Attending the FORCE conference really opened my eyes to eating with the attitude of “reducing my risk of cancer.” I learned that cellular mutation can take a while — years — but the less power we give our body to mutate genetically (via the foods we eat, the toxins we ingest… or smoke …), the more likely we are to postpone the inevitable.
I never thought about BRCA growing up — I never had the chance to. None of us knew about BRCA. None of us really knew about genetic mutation, secondary cancers, or surgical reduction. So, I spent many years sunbathing. Smoking. Eating fast food. That information wasn’t available and therefore nothing I thought about. Truth is, I haven’t really given much thought about it — from the genetics standpoint — until the FORCE conference. And, given that we haven’t tested my children for the BRCA gene, I want to make sure they have been given options and control over their environment.
Now, I’m embarking on a new level of honesty here. Each week (hopefully), I’m going to write about the foods my family and me ate. It’s not going to be pretty. In fact, it’s going to be downright ugly. And, I’m doing it because I know I’m not alone. Though we don’t like to always admit it (for fear of being criticized), many of us feed our children processed food (and eat their leftovers!). My kids are all too friendly with mac-and-cheese, chicken tenders, and pasta. They eat vegetables and fruit, but they eat them as side dishes (if that!).
Lots of blogs out there are written about perfection — “Come see the amazing awesomeness that *I* ate!” or “I’m a die hard vegan blogger!”. This is not that blog thread. In fact, it’ll be rough. Tough. Embarrassing. I’m not looking for people to judge my journey; rather, I’m hoping to reach people who are just like me. Who struggle just like me. Not necessarily with weight, but rather with convenience.
I work 50+ hours a week. I attempt to enroll my children in activities. I write, I run, and I am trying to do it all. So, you probably won’t experience the Joy of Cooking here with me.
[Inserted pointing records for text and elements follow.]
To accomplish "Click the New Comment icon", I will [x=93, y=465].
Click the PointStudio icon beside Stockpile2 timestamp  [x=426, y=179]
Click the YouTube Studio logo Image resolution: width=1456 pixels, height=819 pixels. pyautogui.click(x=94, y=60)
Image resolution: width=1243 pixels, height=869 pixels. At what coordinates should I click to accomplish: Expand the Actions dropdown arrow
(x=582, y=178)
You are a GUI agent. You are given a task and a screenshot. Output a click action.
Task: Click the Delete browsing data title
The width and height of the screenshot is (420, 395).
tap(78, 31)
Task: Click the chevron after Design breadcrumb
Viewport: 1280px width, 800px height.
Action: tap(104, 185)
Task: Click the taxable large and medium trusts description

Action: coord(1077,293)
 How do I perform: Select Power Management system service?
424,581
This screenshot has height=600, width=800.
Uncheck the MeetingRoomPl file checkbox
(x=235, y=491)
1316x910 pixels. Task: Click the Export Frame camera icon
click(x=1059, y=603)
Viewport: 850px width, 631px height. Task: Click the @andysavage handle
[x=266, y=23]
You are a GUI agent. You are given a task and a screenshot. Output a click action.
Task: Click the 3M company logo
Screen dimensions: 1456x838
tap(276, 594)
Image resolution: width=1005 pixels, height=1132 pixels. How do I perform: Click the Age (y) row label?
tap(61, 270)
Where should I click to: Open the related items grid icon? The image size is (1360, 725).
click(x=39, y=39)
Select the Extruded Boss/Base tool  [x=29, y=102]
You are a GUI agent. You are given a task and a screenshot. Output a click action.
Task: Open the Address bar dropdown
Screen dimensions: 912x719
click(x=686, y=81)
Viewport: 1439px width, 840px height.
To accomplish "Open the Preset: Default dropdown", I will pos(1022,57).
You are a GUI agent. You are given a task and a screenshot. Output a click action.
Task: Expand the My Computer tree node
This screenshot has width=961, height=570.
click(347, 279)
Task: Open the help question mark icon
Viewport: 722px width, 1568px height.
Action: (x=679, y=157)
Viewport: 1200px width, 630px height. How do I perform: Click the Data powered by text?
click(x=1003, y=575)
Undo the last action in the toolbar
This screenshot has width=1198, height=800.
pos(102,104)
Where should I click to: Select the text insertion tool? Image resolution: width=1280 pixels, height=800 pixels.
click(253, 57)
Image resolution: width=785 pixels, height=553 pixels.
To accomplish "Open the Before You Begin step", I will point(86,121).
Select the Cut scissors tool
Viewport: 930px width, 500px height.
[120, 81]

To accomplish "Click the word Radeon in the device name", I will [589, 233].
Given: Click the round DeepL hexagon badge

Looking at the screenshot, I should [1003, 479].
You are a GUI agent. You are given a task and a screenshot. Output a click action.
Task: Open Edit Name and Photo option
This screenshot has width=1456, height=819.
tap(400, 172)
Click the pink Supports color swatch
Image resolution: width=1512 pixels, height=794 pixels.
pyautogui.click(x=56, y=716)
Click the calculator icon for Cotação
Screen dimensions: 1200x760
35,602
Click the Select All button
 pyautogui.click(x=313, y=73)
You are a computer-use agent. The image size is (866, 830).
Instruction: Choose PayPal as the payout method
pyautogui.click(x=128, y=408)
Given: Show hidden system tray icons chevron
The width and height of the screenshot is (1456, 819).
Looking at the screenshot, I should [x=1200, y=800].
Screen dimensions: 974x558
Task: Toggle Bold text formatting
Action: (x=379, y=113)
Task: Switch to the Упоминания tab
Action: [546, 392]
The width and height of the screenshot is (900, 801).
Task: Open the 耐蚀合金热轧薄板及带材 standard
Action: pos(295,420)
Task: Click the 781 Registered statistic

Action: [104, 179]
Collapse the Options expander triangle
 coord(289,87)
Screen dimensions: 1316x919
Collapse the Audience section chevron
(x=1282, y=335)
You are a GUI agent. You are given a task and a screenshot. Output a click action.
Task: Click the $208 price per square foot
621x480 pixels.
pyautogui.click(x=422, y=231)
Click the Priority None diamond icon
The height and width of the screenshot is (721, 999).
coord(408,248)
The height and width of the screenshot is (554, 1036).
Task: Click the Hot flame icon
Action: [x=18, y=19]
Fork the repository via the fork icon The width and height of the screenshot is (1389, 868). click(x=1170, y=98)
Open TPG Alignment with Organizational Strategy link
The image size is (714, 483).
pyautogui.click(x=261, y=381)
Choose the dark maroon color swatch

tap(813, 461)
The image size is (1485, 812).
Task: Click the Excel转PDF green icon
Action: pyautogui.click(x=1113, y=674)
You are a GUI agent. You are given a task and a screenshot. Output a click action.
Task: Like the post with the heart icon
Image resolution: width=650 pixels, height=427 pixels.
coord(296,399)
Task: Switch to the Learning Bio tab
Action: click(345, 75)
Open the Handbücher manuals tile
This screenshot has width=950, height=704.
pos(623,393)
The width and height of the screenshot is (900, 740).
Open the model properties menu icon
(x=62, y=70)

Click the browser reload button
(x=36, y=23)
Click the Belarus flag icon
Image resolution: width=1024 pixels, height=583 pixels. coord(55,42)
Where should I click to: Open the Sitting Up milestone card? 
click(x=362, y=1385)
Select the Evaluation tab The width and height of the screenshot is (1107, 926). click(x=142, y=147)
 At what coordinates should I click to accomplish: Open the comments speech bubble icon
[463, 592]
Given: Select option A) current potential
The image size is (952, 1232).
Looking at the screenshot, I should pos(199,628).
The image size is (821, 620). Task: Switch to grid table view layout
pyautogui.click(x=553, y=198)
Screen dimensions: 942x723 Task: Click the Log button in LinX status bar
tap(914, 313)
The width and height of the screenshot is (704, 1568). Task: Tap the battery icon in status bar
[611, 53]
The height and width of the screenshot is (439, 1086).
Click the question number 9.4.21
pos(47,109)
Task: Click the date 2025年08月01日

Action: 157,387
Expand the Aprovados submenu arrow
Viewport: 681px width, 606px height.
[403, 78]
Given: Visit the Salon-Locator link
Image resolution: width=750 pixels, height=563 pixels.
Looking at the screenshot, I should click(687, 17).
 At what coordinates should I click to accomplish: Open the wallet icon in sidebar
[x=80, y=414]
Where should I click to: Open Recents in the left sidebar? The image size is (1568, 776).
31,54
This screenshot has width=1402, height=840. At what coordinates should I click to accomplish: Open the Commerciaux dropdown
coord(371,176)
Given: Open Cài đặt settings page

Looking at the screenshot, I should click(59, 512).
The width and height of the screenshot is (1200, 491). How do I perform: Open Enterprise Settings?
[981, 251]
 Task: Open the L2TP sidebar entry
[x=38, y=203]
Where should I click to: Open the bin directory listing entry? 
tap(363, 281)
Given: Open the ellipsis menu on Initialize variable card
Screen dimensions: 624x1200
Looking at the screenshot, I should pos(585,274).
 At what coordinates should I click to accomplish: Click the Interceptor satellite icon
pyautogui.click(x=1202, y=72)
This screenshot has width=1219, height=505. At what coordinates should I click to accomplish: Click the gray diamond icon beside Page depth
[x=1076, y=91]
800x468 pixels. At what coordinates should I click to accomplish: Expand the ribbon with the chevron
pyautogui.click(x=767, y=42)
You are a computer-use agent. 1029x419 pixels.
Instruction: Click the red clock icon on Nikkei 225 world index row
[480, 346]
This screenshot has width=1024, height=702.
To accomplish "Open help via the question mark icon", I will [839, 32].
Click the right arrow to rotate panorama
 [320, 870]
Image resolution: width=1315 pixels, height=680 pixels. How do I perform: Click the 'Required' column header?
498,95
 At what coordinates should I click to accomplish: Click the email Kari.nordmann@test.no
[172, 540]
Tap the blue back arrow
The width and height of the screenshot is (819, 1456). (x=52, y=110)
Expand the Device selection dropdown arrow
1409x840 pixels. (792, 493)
Rather, you’ll read about the Struggle of Cooking ….
So, here’s to the new “tag thread” of Mb4M. Eating Small Changes.
A few years ago, (mostly for financial reasons), my husband and I decided to cut out a key treat in our refrigerator: SODA. WE LOVE SODA. Honestly, when I see a bottle of soda, I want to guzzle it. I love the feel of the carbonation on my tongue, the sweetness in my mouth, and the coolness tickle my stomach. When soda hit more than the $1 mark, we stopped buying it (that, hopefully, gives you a sense just how much we were buying if it was a MAJOR source of financial investment…. yikes.). For years, our house has been void of soda, and it’s felt great. Soda, when we do drink it, is a rare treat. My kids think it’s a fun little treat given to them by their grandfather on the sly. But, that’s all.
This past year, we cut out television — no cable, no local channels. Only internet tv. While that’s not exactly food related, it actually is. We no longer sit in front of the television and mindlessly eat for hours upon hours. We no longer sit and eat dinner and graze upon cookies. Television has helped our diets.
And, so here we are… the next step in the Small Changes revolution in our house. I’ve given my 6-year old the assignment of keeping the Family Food Journal. As a summertime chore, this also helps her to stay focused on writing and reading. For our 4-year old, we’re helping her learn about food groups. For us grown-ups, it’s a way to stay honest. I report all the snacks I eat; my kids keep me honest.
Eating Small Changes. It’s not gonna be easy. Don’t be fooled here. It’s going to be tough, rough, and the first step in the race towards health.